Netflix To Offer Streaming-Only Subscription Service In The US
You knew this was coming. After a trial offer of streaming-only services in Canada, a third-quarter earnings conference call with Netflix CEo Reed Hastings revealed the company's plan to offer a lower-cost subscription plan that would offer customers access to films and TV shows via only the company's streaming service.
There's no price now, but the Canadian service runs $7.99, and the LA Times says the price is likely to be the same when the option is activated in the US. There is no plan to change streaming access for other subscription plans, so all plans that currently offer unlimited streaming will continue to do so.
Mr. Hastings said,
By every measure we are now primarily a streaming company that also offers DVD-by-mail... DVD-by-mail shipments are still growing, but streaming for us is much larger and growing much faster.

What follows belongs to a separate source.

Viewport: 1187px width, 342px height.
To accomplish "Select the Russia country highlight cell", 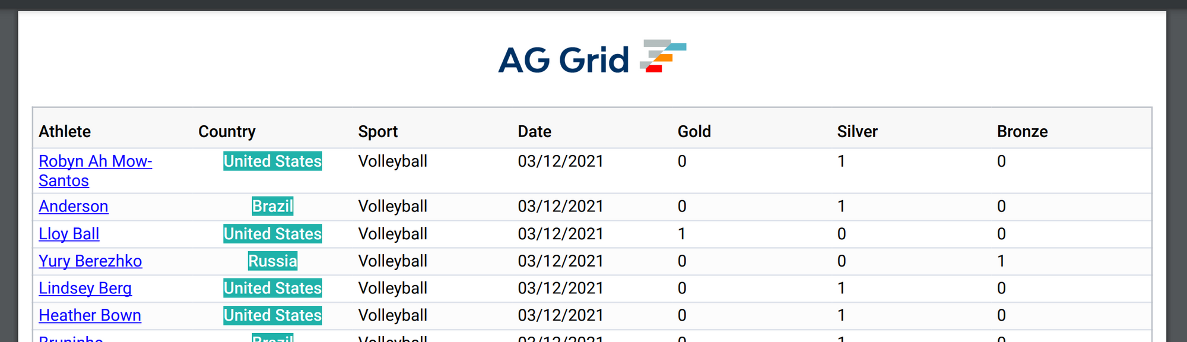I will [272, 261].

This comes as a compliment to another LA Times piece that talks about how studios bungled the transition to digital film sales, and in the process diminished their own revenue stream by creating an economy in which it was easier for customers to digitally stream or rent movies rather than buy them.
DVD sales have fallen from a $20B high in 2006 as customers have borrowed discs from Blockbuster and Netflix and streamed movies online in those ever-increasing numbers referred to by Mr. Hastings. Labyrinthine and outdated rights deals complicated the process of selling movies in digital format, making the process seem more complicated than necessary, and pushing customers away.
And, the paper says, just as Netflix's streaming service is seeing incredible growth, so too are digital film rentals:
U.S. consumers will rent 37.7 million movies online this year for $3 to $5 each.... That's a nearly sevenfold increase from 2007, and it doesn't include the more than 300 million estimated videos streamed via Netflix's subscription rental service. Meanwhile, consumers will buy about 20 million movies this year for $10 to $15, a less than threefold increase since 2007.
I'll digitally rent movies from Amazon and other sources without a thought, and now that Netflix is launching native apps for streaming films on the PS3 and Wii, there won't be a media device in my home that can't stream a film from the service. (Between those, a 360, my computer, and a Netflix-enabled blu-ray player, houses such as mine are incredibly Netflix-redundant of late.) Why pay more for a rights-controlled digital copy that I can own? There's simply no need. Is it too late to make digital sales seem attractive? Without a significant drop in price, very possibly so.